Afrik.com : Pensez-vous que des femmes refusent déjà de le faire ?
Kwaku Ohene-Frempong : Oh oui, parce qu’elles ont peur. C’est pourquoi quand elles ont un bébé malade, elles gardent le secret. Dans notre clinique de Koumassi, nous avons 40% de cas où, dans un couple où le père et la mère sont porteurs du gène malade et ont eu un enfant drépanocytaire, le père est parti en disant : « Tu m’a donné des enfants malades, alors je vais trouver une autre femme ». Mais la femme qu’ils ont laissé avec un enfant drépanocytaire, qui va-t-elle trouver pour l’épouser ? Parce que maintenant elle porte le label. Certains pères trouvent de leur côté une autre femme AS et reviennent à la clinique avec un autre enfant SS et ce n’est qu’à ce moment qu’ils commencent à croire qu’ils y sont peut-être pour quelque chose. La première fois ils pensent que non. Ils pensent : « C’est la faute de la femme, qui a porté l’enfant pendant neuf mois. Moi, je ne suis pas malade ».
Afrik.com : La famille peut-elle jouer un rôle pour soutenir les drépanocytaires, en couple ou en âge de se marier ?
Kwaku Ohene-Frempong : Nous devons nous assurer de la protection des femmes et que leur famille les supporte. Lorsque nous avons fait l’étude à Koumassi, nous avons trouvé que la plupart des gens voulaient, en plus de recevoir de l’information concernant leur maladie, que leur famille soit au courant. Parce qu’au Ghana, le mariage concerne le couple, mais aussi les familles, qui doivent donner leur permission et sont témoins de l’événement. S’il y a un problème, les parents des mariés se rencontrent et en discutent. Les familles doivent être au courant de ce qu’est la maladie pour soutenir le couple dans les moments difficiles. C’est pourquoi dans les centres, si les couples souhaitent que nous informions leurs proches, nous leur demanderons de les faire venir à une autre session. Ce procédé nous permettra d’aider les couples à rester ensemble.
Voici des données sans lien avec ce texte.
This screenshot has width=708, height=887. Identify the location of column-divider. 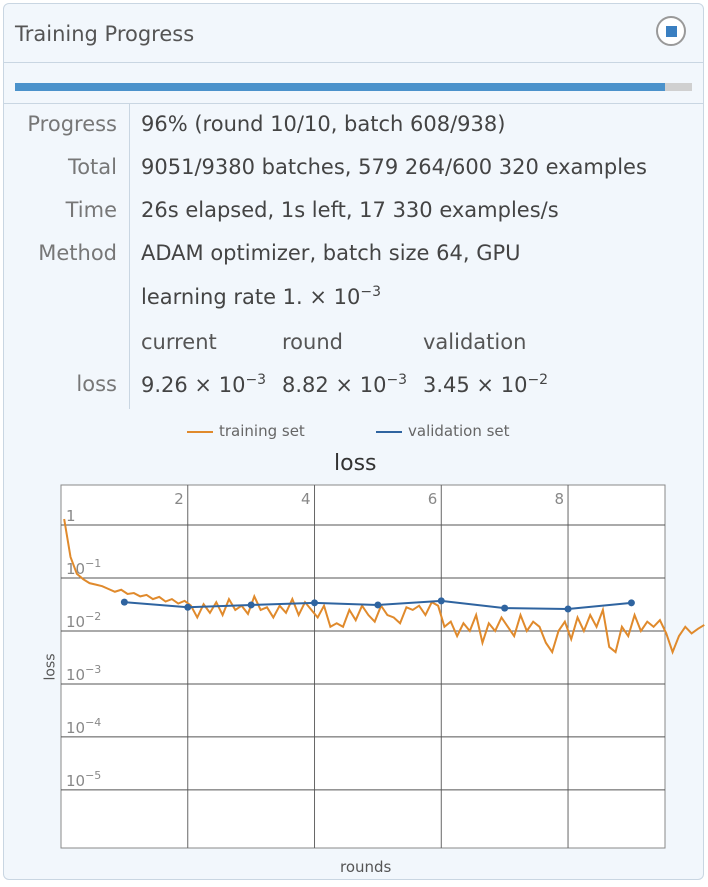
(130, 256).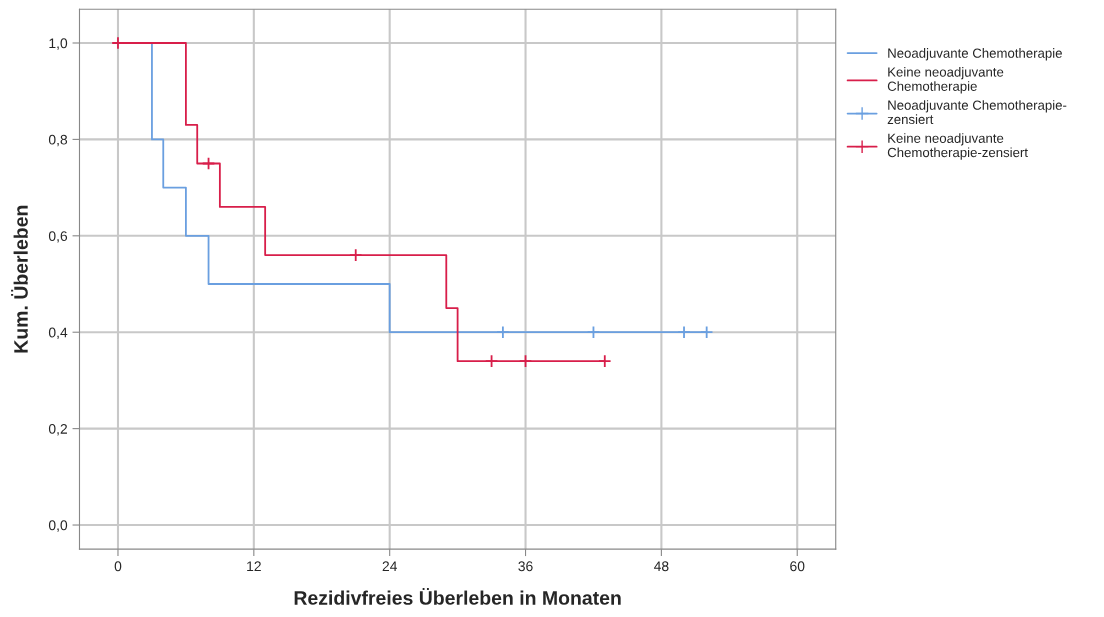  Describe the element at coordinates (661, 566) in the screenshot. I see `x-tick-label: 48` at that location.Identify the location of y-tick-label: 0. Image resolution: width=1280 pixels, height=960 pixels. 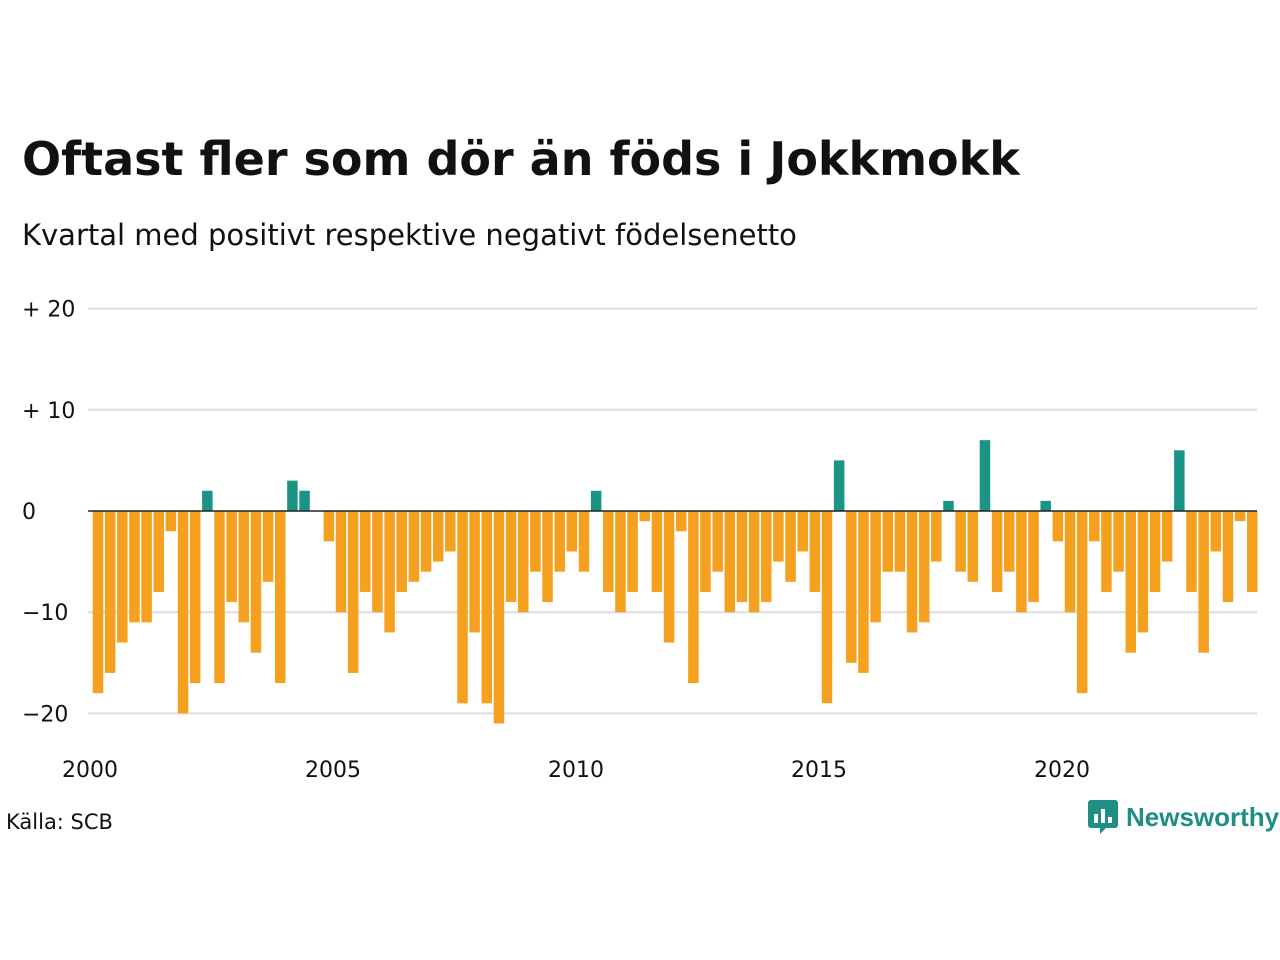
(29, 512).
Afrik.com : Ne pas se faire dépister peut avoir de graves conséquences, tout comme le fait de faire les examens nécessaires. Au final, est-ce bon de dépister ?
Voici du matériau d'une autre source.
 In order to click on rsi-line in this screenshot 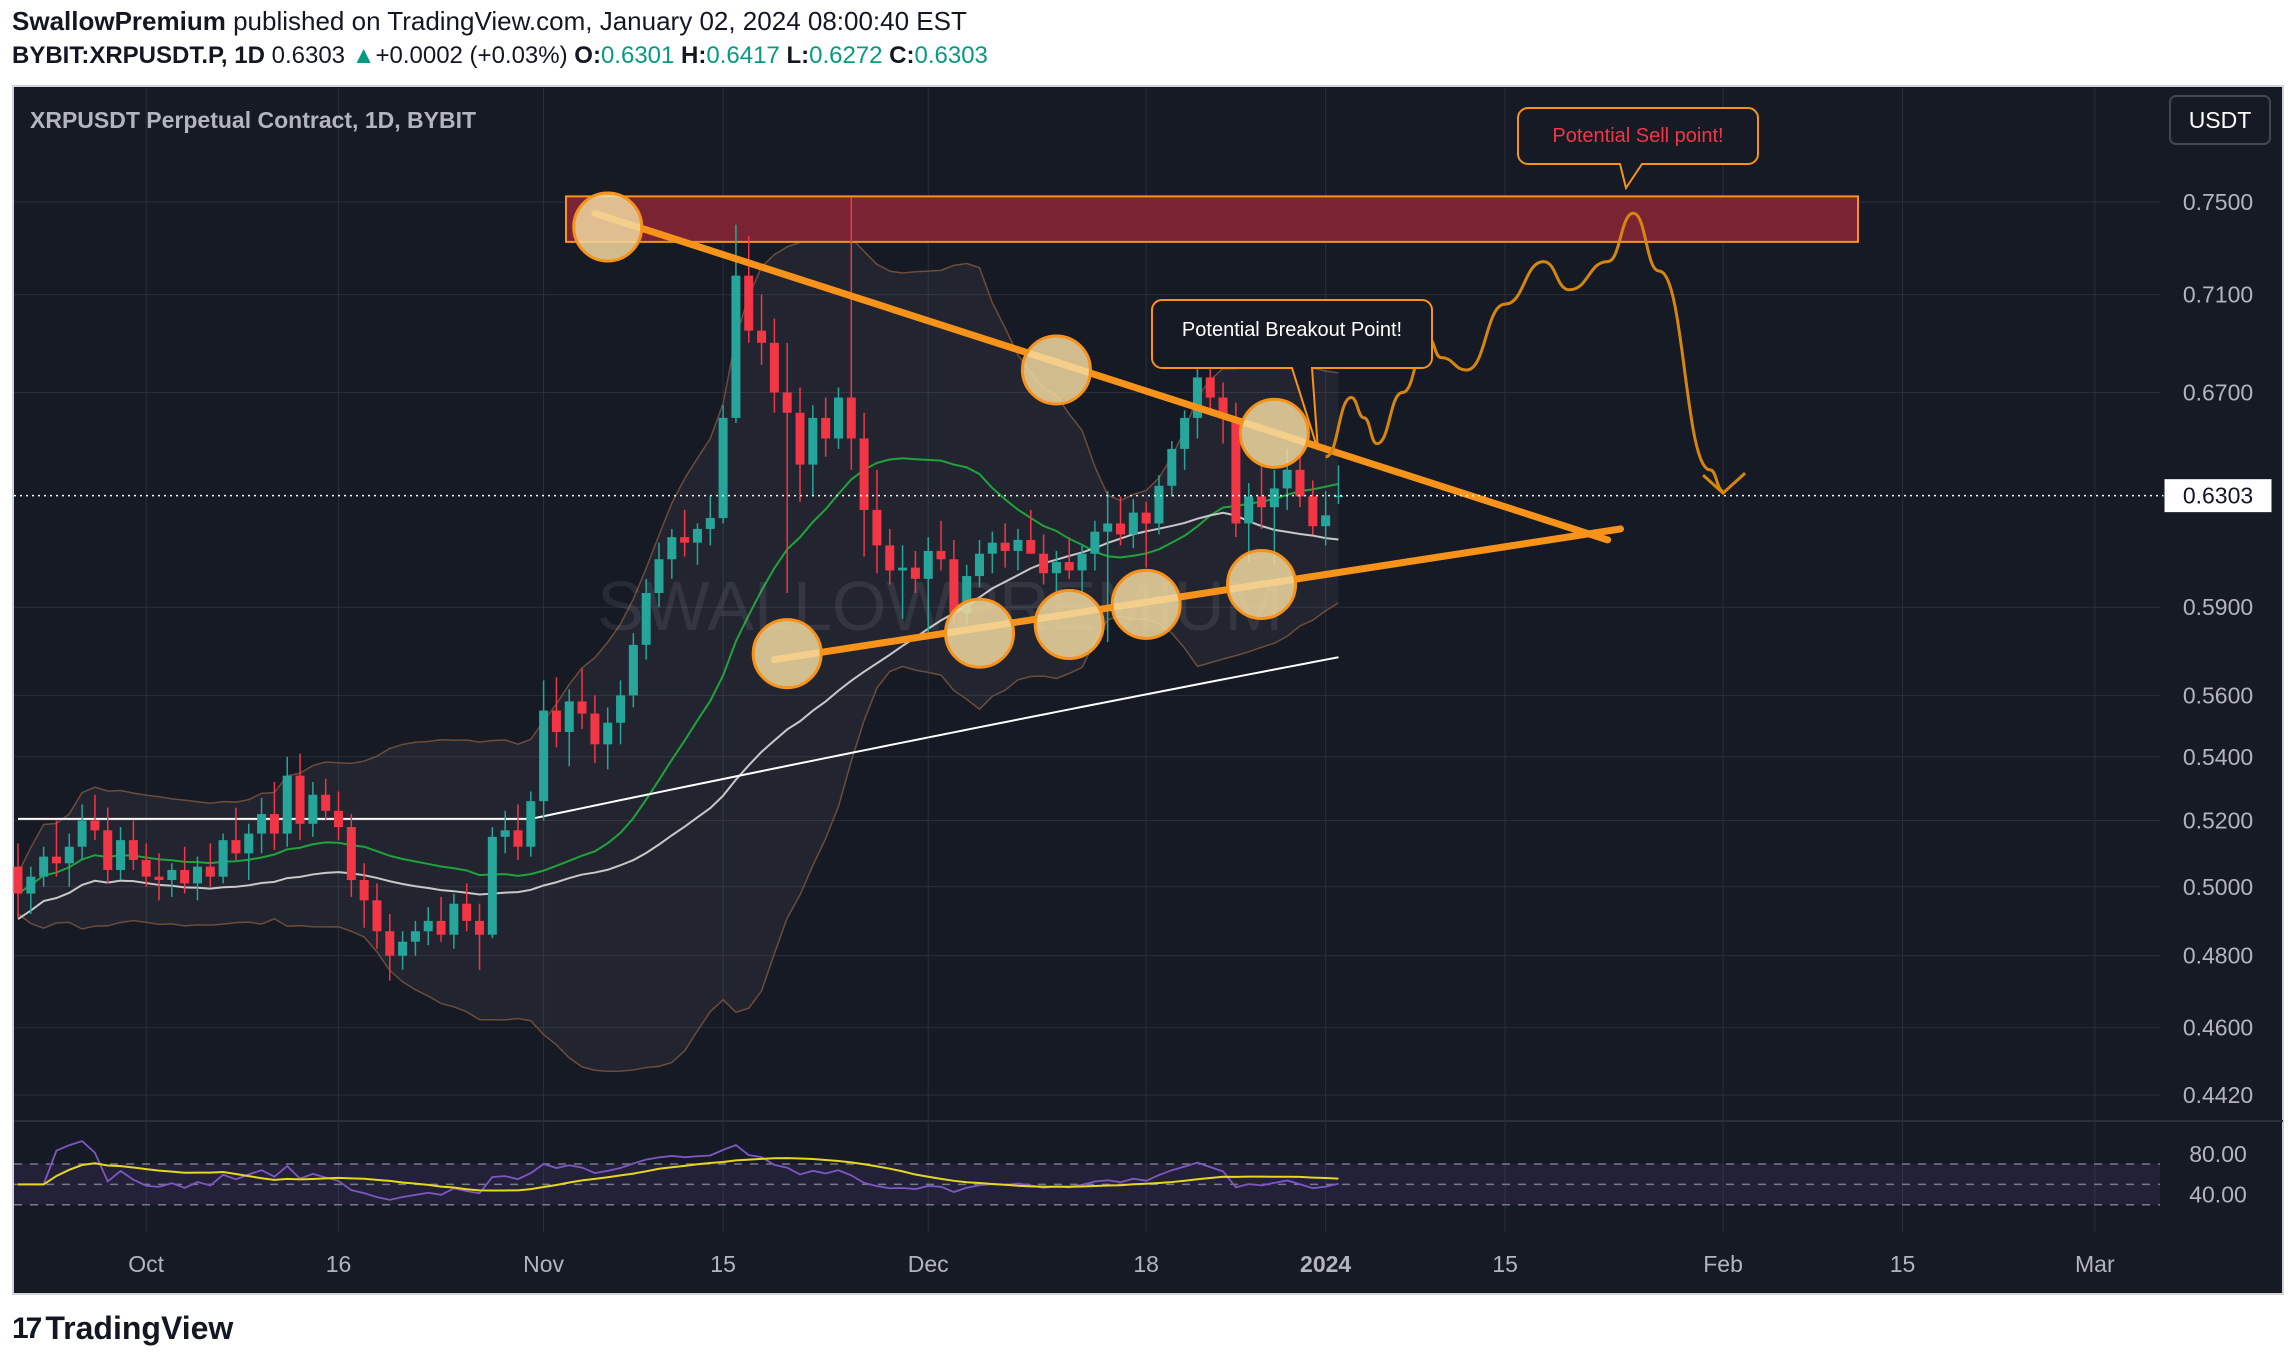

Kwaku Ohene-Frempong : En tant que scientifique médical, je dirai que chaque fois que l’on peut obtenir une information qui peut donner la santé à quelqu’un, c’est le plus important. C’est à cause de l’ignorance que les gens veulent cacher les informations. Le dépistage est nécessaire pour que les gens soient informés et décident de ce qu’ils doivent faire. C’est terrible quand une femme a un bébé et que vous lui apprenez qu’il a la drépanocytose et qu’elle vous répond : « Qu’est-ce que c’est ? Je ne savais pas que j’avais cette maladie ! ». C’est beaucoup mieux pour la femme de savoir la vérité et de juger de si elle peut avoir un enfant. Si elle en a un et qu’il est malade, alors nous avons des traitements médicaux. La drépanocytose n’est pas une maladie où il n’y a pas de traitement.